Serpent wrote:Each can be justified, and often is. Validity - in what realm? by which legitimation protocol? to whose standard?

That of logic.
Then, when the future is, rationally, a complete unknown... existing neither in conception or actuality at any time... how is a belief regarding the future justified? We might have conviction, it might be true, but we cannot defend our conviction under logic. That is the Problem of Induction. Why do we think nothing of going to sleep at night, even though for the next (5-17?) hours we will be embarking on the wildest adventures and most emotionally straining situations? That is what this question asks.

Serpent wrote:From each according to hir ability to each according to hes need. Best we can.

Thank you. But INDUCTION ( :) ) tells us that consideration of the future and the world, as opposed to thoughtless impulsivity, can help us to attain happiness.

Serpent wrote:The ones devoting themselves are doing it for the quest, which is their idea of living.
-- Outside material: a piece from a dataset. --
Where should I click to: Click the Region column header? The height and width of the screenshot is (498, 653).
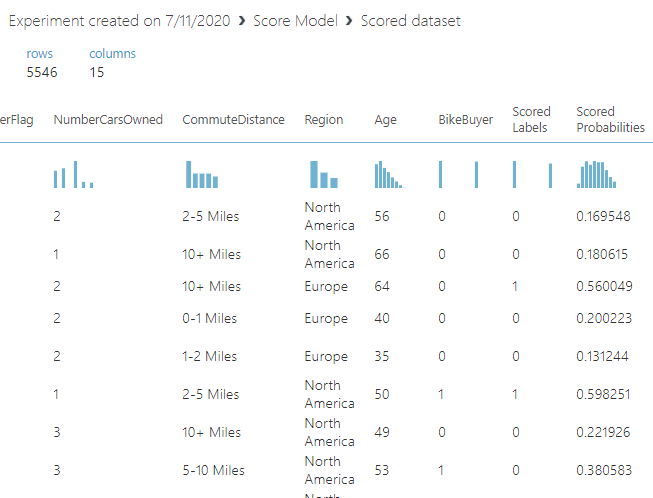(324, 120)
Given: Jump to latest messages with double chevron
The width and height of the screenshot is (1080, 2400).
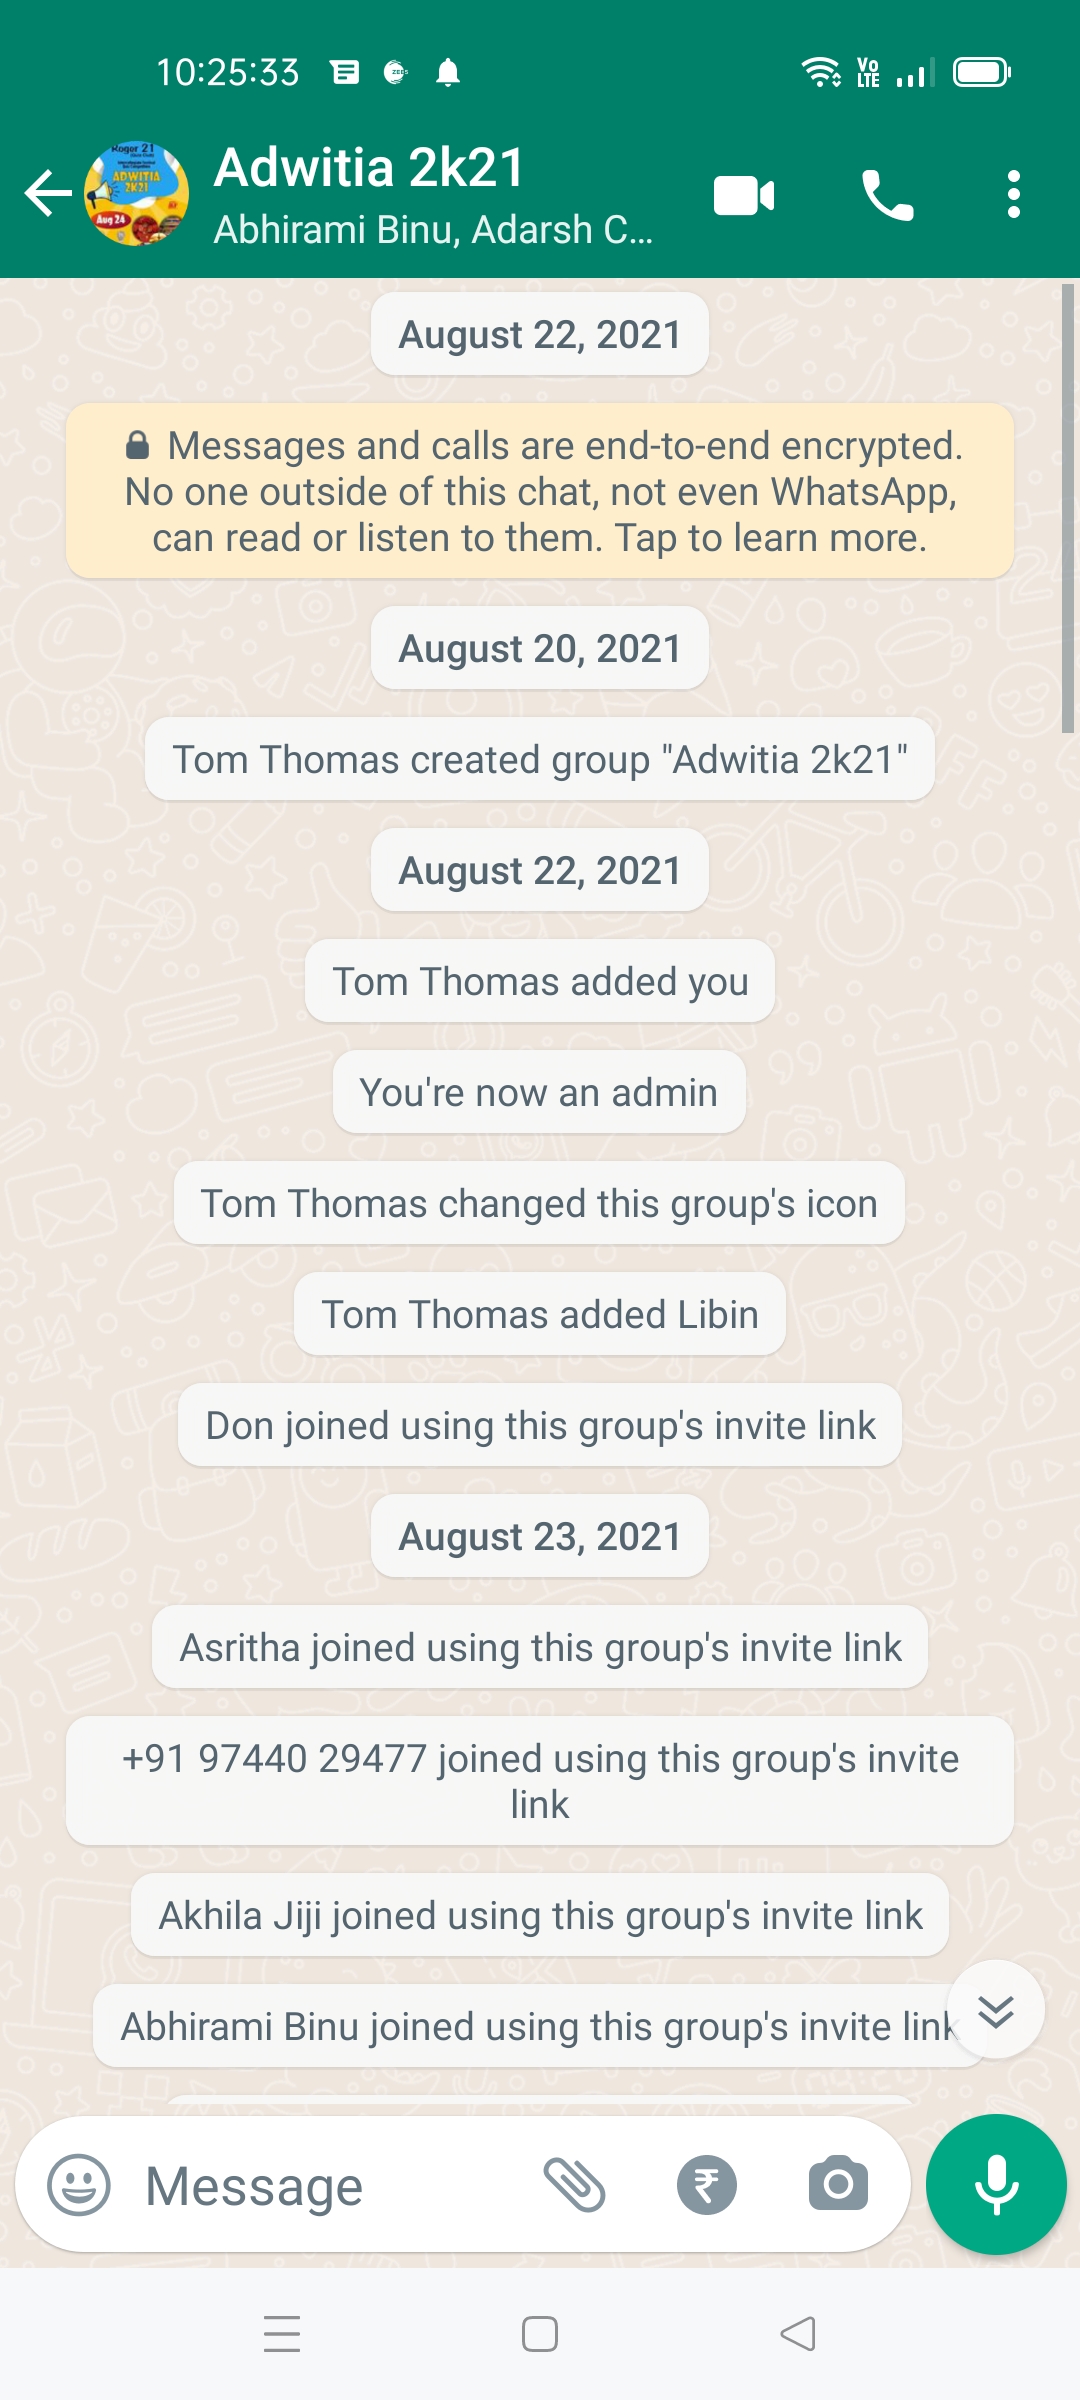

Yes, because they see it as the meaning of life; to keep living. Evolution suggests it. Death, looming upon us, might suggest it. If after death we have the infinitely bad after all, it is definitely the meaning of life. It isn't such a crazy pursuit, because under such circumstances, the very small chance that we may secure immortality far outweighs all of the pleasure and happiness we could attain in a lifetime... insignificant compared to how horrible death might be.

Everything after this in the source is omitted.